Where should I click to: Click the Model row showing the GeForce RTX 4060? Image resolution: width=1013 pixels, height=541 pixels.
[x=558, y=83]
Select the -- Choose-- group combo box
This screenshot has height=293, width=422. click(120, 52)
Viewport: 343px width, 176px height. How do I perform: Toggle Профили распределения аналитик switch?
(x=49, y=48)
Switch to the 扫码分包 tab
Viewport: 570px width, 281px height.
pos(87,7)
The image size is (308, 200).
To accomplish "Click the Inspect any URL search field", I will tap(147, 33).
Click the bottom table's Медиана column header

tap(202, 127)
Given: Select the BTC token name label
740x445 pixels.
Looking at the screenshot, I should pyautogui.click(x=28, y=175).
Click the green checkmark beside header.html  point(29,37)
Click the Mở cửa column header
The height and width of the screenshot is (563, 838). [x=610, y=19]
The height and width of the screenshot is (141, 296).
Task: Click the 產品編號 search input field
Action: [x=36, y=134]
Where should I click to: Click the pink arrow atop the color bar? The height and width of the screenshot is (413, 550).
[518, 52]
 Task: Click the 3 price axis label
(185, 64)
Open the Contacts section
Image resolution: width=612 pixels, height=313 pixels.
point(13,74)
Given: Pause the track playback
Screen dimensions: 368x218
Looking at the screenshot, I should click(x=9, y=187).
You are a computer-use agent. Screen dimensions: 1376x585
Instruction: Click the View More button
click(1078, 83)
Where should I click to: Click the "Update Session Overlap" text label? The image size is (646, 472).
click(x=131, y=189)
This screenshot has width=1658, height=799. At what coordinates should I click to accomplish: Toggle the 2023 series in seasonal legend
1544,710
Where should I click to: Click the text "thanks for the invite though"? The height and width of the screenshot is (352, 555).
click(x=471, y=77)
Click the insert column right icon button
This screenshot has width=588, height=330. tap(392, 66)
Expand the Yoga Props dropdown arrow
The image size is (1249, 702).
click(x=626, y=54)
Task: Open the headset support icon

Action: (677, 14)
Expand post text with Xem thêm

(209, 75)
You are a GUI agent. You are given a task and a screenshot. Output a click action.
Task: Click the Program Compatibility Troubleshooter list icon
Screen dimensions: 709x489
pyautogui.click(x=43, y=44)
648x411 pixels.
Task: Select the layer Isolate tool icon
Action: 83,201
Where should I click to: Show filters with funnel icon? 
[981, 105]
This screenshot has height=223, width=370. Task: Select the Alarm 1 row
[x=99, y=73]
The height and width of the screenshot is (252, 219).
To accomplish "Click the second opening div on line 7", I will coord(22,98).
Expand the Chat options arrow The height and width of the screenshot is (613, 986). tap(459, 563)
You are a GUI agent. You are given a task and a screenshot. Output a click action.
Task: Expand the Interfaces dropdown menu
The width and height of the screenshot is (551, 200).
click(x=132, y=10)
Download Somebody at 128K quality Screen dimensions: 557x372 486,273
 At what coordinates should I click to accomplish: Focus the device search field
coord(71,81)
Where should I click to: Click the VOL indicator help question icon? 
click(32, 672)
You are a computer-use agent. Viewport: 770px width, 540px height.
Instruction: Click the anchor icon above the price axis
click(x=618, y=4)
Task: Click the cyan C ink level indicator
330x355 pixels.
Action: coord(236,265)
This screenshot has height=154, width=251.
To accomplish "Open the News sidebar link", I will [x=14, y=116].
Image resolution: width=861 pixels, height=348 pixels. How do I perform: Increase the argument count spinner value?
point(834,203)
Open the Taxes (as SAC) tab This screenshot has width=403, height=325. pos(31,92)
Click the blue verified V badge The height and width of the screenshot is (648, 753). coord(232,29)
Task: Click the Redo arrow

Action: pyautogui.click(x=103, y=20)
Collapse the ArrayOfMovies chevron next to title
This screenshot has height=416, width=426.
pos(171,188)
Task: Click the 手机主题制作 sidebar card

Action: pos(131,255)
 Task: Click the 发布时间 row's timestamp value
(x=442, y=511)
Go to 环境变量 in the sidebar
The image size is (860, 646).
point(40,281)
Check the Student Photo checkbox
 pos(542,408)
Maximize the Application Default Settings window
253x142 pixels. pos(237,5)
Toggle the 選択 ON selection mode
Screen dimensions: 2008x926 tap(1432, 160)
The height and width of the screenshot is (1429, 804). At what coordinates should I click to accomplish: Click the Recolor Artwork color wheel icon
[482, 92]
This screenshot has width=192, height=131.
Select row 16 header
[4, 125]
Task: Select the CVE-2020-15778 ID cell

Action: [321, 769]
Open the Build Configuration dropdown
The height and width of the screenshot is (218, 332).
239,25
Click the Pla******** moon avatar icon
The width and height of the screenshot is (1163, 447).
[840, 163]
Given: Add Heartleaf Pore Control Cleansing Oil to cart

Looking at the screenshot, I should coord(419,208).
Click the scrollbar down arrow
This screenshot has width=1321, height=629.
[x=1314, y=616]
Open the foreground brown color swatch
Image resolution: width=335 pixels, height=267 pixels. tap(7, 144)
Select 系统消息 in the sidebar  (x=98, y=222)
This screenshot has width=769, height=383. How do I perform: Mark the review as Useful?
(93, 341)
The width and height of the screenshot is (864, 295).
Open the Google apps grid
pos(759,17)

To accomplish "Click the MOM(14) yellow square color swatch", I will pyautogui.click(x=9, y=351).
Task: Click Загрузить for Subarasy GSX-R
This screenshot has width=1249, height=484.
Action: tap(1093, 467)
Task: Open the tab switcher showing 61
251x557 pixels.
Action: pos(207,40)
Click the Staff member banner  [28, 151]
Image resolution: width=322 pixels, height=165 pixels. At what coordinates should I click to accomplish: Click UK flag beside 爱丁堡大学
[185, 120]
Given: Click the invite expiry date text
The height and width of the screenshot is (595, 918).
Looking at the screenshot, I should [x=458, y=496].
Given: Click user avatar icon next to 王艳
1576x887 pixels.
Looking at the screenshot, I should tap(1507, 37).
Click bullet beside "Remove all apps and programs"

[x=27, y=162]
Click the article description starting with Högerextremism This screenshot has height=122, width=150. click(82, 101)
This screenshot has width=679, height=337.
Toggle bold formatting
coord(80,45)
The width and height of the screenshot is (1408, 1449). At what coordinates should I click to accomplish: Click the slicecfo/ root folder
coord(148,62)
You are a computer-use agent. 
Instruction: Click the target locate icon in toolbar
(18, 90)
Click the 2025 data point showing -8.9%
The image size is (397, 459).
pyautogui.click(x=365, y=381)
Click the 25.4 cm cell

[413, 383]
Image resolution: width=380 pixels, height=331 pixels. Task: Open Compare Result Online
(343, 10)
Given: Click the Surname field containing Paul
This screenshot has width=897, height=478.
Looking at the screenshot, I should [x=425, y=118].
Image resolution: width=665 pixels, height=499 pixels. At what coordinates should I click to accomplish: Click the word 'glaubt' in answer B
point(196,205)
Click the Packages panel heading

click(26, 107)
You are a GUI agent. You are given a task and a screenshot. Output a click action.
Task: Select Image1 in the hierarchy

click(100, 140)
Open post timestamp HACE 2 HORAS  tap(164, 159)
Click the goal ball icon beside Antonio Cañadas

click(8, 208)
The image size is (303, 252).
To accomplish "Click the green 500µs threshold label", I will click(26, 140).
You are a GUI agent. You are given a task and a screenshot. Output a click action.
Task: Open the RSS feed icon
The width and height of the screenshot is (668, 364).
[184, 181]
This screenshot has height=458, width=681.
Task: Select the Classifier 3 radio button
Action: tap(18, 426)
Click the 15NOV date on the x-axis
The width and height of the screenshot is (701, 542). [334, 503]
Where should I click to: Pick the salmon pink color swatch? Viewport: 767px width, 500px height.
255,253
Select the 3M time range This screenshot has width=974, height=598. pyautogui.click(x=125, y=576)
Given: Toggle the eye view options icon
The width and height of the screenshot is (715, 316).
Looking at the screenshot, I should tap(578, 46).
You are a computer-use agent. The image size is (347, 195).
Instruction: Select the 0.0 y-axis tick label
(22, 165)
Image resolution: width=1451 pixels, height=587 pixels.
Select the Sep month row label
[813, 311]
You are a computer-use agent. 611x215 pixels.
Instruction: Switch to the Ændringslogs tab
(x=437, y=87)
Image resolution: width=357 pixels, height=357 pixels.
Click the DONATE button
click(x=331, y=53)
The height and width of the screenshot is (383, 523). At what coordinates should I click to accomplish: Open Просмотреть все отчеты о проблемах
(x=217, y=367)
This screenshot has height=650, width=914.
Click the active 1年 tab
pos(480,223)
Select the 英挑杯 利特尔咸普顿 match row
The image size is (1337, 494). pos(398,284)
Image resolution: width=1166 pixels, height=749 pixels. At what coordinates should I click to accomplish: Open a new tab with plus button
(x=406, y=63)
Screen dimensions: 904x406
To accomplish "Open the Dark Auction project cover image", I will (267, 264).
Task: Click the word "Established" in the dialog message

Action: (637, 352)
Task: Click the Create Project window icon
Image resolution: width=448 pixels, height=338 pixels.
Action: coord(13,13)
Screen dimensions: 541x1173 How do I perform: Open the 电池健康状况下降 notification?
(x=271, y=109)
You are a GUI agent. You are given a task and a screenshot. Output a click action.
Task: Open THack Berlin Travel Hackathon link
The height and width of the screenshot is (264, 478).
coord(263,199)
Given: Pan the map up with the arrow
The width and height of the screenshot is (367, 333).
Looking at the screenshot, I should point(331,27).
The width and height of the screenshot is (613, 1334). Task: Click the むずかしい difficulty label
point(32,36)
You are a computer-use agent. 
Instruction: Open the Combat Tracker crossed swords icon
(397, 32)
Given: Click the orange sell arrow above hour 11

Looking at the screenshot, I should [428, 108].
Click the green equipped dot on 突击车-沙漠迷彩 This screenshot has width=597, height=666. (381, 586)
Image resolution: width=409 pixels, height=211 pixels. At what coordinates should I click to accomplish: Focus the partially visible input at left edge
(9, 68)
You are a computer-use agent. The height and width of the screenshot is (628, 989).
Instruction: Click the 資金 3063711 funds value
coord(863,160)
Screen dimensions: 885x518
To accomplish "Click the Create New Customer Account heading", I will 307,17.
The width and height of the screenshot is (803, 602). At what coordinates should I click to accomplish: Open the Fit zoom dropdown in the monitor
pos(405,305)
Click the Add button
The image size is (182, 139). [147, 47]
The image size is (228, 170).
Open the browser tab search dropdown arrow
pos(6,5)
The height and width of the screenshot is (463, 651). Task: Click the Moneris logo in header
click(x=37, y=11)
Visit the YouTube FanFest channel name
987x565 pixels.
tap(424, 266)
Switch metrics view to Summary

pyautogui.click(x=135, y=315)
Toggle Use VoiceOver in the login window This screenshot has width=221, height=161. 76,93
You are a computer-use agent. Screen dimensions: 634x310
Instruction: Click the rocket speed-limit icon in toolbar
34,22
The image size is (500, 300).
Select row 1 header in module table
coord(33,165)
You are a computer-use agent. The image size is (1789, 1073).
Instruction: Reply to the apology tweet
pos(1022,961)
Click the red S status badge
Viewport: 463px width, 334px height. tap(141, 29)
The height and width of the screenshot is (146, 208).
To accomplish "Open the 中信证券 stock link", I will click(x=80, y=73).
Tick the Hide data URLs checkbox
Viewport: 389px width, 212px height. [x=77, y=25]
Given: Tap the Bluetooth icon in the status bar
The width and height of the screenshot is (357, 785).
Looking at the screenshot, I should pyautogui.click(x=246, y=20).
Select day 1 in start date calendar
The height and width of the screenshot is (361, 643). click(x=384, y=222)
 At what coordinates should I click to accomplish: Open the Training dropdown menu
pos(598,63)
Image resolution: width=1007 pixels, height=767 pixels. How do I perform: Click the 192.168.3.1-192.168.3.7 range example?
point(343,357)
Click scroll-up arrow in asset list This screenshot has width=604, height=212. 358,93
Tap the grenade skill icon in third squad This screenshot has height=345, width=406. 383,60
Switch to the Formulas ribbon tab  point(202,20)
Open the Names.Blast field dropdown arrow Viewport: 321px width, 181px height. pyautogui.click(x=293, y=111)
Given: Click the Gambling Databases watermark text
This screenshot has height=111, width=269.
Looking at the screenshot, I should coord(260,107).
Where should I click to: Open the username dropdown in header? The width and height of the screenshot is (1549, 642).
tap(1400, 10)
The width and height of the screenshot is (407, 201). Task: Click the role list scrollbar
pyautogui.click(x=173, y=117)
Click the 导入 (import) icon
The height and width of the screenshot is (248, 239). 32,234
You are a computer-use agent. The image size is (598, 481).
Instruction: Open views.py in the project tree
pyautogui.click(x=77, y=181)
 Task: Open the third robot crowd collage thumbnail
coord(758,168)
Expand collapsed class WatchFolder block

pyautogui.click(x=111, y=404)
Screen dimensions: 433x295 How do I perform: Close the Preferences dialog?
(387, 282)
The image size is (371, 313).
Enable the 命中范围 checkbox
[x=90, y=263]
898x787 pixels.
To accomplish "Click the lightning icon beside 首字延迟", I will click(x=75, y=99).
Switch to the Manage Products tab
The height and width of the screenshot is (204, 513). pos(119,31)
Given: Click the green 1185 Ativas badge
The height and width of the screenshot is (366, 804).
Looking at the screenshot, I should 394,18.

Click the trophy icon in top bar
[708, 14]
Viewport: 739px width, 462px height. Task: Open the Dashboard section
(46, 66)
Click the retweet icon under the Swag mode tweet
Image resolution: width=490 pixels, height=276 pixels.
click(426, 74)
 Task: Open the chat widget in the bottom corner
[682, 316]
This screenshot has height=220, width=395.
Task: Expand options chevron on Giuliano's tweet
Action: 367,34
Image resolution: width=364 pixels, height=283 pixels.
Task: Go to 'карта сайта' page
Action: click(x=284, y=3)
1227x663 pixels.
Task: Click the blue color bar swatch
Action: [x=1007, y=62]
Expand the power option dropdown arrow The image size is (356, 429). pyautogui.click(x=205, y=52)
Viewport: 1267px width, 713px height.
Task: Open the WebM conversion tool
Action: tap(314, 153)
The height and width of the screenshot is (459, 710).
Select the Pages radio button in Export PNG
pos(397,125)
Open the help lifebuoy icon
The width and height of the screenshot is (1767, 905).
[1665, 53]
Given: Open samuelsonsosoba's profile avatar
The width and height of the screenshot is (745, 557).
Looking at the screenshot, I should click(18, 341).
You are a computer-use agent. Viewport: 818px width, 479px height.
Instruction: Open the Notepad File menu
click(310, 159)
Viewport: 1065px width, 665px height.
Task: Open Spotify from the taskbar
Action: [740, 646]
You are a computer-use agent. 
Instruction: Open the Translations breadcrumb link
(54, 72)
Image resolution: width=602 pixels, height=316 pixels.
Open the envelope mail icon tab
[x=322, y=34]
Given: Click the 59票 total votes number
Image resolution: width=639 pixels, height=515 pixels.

______

Look above for lines with the word "computer" and copy them all.

You are a computer-use agent. Screen dimensions: 1376x585
You are a computer-use agent. Viewport: 770px width, 540px height.
You are a computer-use agent. 
You are a computer-use agent. The image size is (347, 195).
You are a computer-use agent. 611x215 pixels.
You are a computer-use agent. 
You are a computer-use agent. The height and width of the screenshot is (628, 989).
You are a computer-use agent. Screen dimensions: 634x310
You are a computer-use agent. The image size is (1789, 1073).
You are a computer-use agent. The image size is (598, 481).
You are a computer-use agent. Viewport: 818px width, 479px height.
You are a computer-use agent. 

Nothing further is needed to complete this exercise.